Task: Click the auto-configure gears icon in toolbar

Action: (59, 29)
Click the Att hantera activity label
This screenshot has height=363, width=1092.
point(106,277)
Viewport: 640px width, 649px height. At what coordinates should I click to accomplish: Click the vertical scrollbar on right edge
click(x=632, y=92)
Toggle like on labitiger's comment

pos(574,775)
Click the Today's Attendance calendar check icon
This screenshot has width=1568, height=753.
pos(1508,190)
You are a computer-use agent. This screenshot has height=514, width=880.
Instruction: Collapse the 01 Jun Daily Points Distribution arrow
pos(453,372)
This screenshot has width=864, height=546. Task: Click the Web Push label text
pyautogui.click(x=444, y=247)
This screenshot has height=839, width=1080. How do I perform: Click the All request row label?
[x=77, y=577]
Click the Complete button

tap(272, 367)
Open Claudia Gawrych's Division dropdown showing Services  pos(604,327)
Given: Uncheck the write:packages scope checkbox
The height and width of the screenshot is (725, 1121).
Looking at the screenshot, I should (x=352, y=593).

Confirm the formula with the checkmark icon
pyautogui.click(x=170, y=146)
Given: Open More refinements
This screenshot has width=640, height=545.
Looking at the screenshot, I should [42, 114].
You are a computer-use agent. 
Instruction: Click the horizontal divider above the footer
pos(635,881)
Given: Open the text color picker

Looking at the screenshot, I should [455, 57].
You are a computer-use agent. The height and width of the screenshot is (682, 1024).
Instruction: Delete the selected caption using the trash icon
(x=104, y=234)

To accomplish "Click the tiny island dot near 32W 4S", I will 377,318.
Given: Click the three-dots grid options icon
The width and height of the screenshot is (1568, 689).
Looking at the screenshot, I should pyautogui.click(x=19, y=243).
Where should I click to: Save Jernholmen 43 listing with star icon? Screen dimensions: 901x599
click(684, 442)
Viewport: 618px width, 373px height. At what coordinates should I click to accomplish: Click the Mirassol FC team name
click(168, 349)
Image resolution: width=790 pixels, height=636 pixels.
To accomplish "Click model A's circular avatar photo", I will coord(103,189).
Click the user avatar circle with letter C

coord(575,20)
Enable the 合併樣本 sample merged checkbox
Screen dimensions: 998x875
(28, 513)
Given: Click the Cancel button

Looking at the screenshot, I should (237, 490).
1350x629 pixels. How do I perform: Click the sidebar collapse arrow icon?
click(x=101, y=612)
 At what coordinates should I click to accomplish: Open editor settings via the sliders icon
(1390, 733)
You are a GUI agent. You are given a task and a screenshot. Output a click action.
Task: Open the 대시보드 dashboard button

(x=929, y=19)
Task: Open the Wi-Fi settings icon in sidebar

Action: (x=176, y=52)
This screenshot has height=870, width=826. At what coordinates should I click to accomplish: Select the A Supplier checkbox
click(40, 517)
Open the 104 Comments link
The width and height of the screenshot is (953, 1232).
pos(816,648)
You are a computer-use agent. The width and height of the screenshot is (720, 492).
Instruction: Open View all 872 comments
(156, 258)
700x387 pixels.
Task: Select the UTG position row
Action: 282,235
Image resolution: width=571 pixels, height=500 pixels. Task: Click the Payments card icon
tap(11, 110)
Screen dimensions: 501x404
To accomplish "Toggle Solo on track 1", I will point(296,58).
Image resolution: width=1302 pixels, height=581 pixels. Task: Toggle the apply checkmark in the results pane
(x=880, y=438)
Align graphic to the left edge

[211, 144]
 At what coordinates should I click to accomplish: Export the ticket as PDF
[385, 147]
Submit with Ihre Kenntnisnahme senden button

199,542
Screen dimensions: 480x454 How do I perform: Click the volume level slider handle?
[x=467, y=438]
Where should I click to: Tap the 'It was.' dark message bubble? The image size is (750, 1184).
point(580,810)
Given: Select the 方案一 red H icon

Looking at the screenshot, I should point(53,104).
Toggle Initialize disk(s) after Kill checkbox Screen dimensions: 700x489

▶ **ACTION ITEM**: Starting at the first line of the data above, retype each line exactly until you reach the line containing "Given: Uncheck the", and include that line too.

▶ **RESULT OF THIS EXERCISE**:
Task: Click the auto-configure gears icon in toolbar

Action: (59, 29)
Click the Att hantera activity label
This screenshot has height=363, width=1092.
point(106,277)
Viewport: 640px width, 649px height. At what coordinates should I click to accomplish: Click the vertical scrollbar on right edge
click(x=632, y=92)
Toggle like on labitiger's comment

pos(574,775)
Click the Today's Attendance calendar check icon
This screenshot has width=1568, height=753.
pos(1508,190)
You are a computer-use agent. This screenshot has height=514, width=880.
Instruction: Collapse the 01 Jun Daily Points Distribution arrow
pos(453,372)
This screenshot has width=864, height=546. Task: Click the Web Push label text
pyautogui.click(x=444, y=247)
This screenshot has height=839, width=1080. How do I perform: Click the All request row label?
[x=77, y=577]
Click the Complete button

tap(272, 367)
Open Claudia Gawrych's Division dropdown showing Services  pos(604,327)
Given: Uncheck the write:packages scope checkbox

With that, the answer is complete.